O Brasil está no caminho de alcançar o compromisso voluntário de redução de emissões até 2020 ao controlar o desmatamento na Amazônia. A má notícia é que a tendência dos outros setores da economia é de crescimento das emissões. Ou seja: o país tem que discutir cenários de redução para depois de 2020 com novas políticas e decisões de investimentos.
Esta é a mensagem do estudo “Mitigação das Mudanças Climáticas”, a última parte do primeiro Relatório de Avaliação Nacional (RAN), produzido por 345 pesquisadores do país reunidos no Painel Brasileiro de Mudanças Climáticas (PBMC). O estudo foi lançado ontem em Belém e sugere medidas de redução de emissões nos vários setores. Traz elementos de debate para políticas públicas.
“As emissões da agropecuária e silvicultura representam mais de um terço do total do Brasil, mantendo-se em tendência crescente”, diz o relatório. Grande parte destas emissões são produzidas pelo gado e no manejo de culturas de soja, milho, cana e arroz. De 1990 a 2005, as emissões do setor aumentaram 37%, fruto do crescimento dos rebanhos, da área plantada e do uso excessivo de fertilizantes.

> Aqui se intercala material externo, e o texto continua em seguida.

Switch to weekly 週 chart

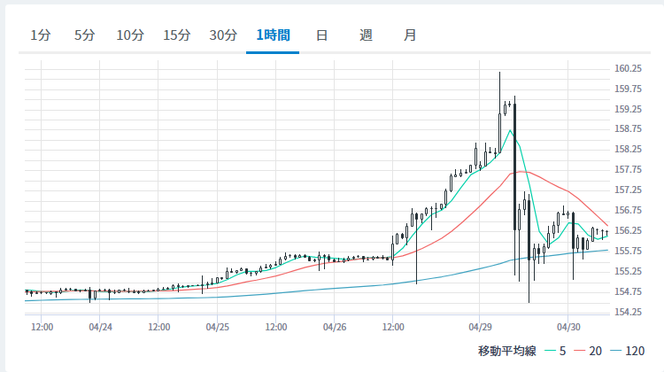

O relatório avaliou o cenário para 2020 da agropecuária com a recuperação de 15 milhões de hectares de pastagens, aumento do plantio direto de lavouras em 8 milhões de hectares, expansão do plantio de florestas em 3 milhões de hectares, eliminação da queima na cana, redução do uso de nitrogênio. Tais medidas reduzem muito a emissão.
“Ainda há tempo para agir”, diz Suzana Kahn, presidente do comitê científico do PMBC. “Basta redirecionar um pouco os investimentos, ter incentivos e tributação.”

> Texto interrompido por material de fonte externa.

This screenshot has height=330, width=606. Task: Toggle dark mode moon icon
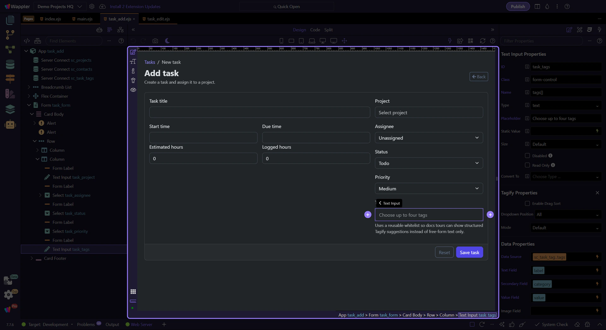coord(167,41)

No setor industrial é preciso incentivar ações de eficiência energética, substituição de combustíveis fósseis por biomassa e usar muito mais energia solar. “Estima-se que o potencial técnico de abatimento destas emissões até 2030 corresponda a quase cinco vezes as emissões totais da indústria em 2005”, diz o estudo.
“O Brasil está abandonando todo o nicho de energia solar, mesmo para aquecimento de água, que é barato”, diz Suzana. “Ficamos confortáveis por causa da energia hidrelétrica e isso nos deixou preguiçosos, como se não precisássemos mais lutar para competir. Com carvão estamos indo na direção contrária da tendência do século 21. É preciso corrigir o rumo”.

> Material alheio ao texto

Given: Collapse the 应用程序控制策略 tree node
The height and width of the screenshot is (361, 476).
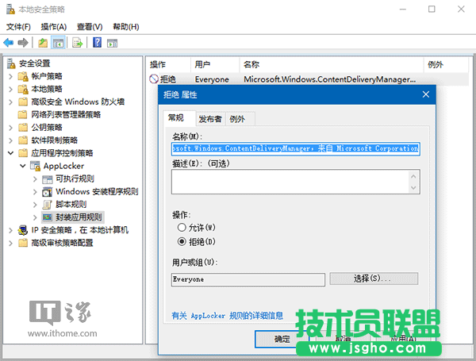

O transporte rodoviário poderá, em 2020, emitir 60% a mais que em 2009. “O Brasil apresenta potencial de mitigação das emissões de CO2 no transporte principalmente por ter sua matriz desequilibrada e com ênfase no modo rodoviário tanto para cargas quanto para passageiros”, diz o estudo. “Estamos na contramão”, diz Suzana. “O Brasil é enorme, continental e carrega tudo por caminhão, o que é ineficiente tanto pelo aspecto energético como ambiental. É tudo baseado em diesel”. Continua: “Um país tão grande deveria ter uma malha ferroviária muito melhor, usar a costa para cabotagem. E mais metrô nas cidades”. O estudo também aponta como o etanol, muito menos poluente, tem dificuldades em competir com a gasolina subsidiada.
Não é só na oferta de energia e mudança de rota de alguns investimentos que o Brasil deveria fazer ajustes se quiser reduzir emissões. “Há outro aspecto importante, difícil de mensurar, que é atuar também pelo lado da demanda”, diz Suzana. “Temos que ter oferta de energia mais limpa, mas a questão do padrão de consumo é muito importante”, continua. “É preciso atuar em uma gestão mais eficiente do uso de energia, dos recursos naturais, da água, e também do consumo e do comportamento”.